Classroom to consulting

Paul Ford II’s company, Deity LLC, is set to take its first clients in September. Photo by Claire Runkel

LILY O’CONNOR | STAFF REPORTER | lkoconnor@butler.edu 

At Butler, Paul Ford II is a senior entrepreneurship and innovation major. Outside of the classroom, he is a visionary. While still in the early stages, his diversity, equity and inclusion (DEI) consulting firm, Deity LLC, will work to reimagine the DEI industrial complex. 

Ford describes his business as “a DEI consultancy, specializing in cross cultural collaboration and strategic development.” 

He is passionate about taking businesses that lack diversity and an understanding of DEI, and helping to transform them into inclusive communities. Ford believes that a diverse, equitable and inclusive workforce and staff is the key to reaching different markets and better serving consumers. 

“Diversity is the spectrum of humanity through which we all exist,” Ford said. “Equity is the focus on providing provisions based on what people need. Inclusion is the extent to which people feel as if they belong to a community or an organization.” 

Deity will allow companies to hire Ford and future Deity employees to give insight on why DEI is essential to businesses and how they can incorporate it into their everyday business practices.

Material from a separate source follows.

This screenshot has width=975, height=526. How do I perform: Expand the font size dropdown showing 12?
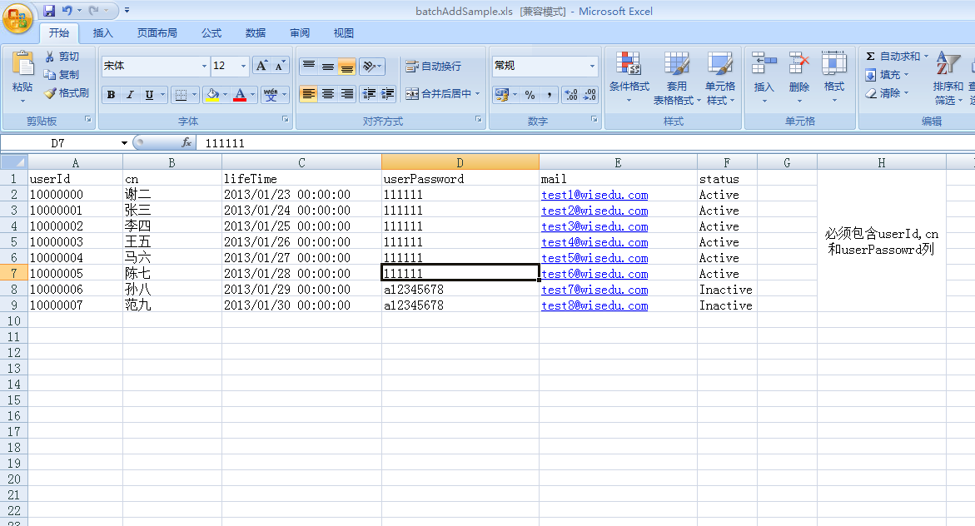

Through his firm, Ford hopes to make DEI more accessible to smaller businesses and companies. 

“I’m aiming to support companies that might not have the resources to hire full time DEI staff,” Ford said. “It’s actually more cost effective for them to work with consultants for a limited time than to have someone on standby at all times.” 

In June 2023, the U.S. Supreme Court struck down race-conscious admissions policies and in July 2023, six states passed anti-DEI legislation, with two more following by the end of 2023. In the wake of these legislation changes, Ford was a student presenter at the National Conference of Race and Ethnicity. Additionally, he was actively the DEI intern for Pacers Sports and Entertainment so he decided to commit to the mission of furthering DEI practices. 

Although Deity will not be taking clients until September 2024, Ford has been developing this business since October 2023. It was incorporated, or registered with the state as a business entity, in January 2024. 

In late February, Ford was accepted into the Venture for America (VFA) fellowship, a two-year entrepreneurial fellowship that supports and guides startup leaders and founders. Starting in August, Ford will be sent to one of the 13 cities VFA operates in to start the fellowship. 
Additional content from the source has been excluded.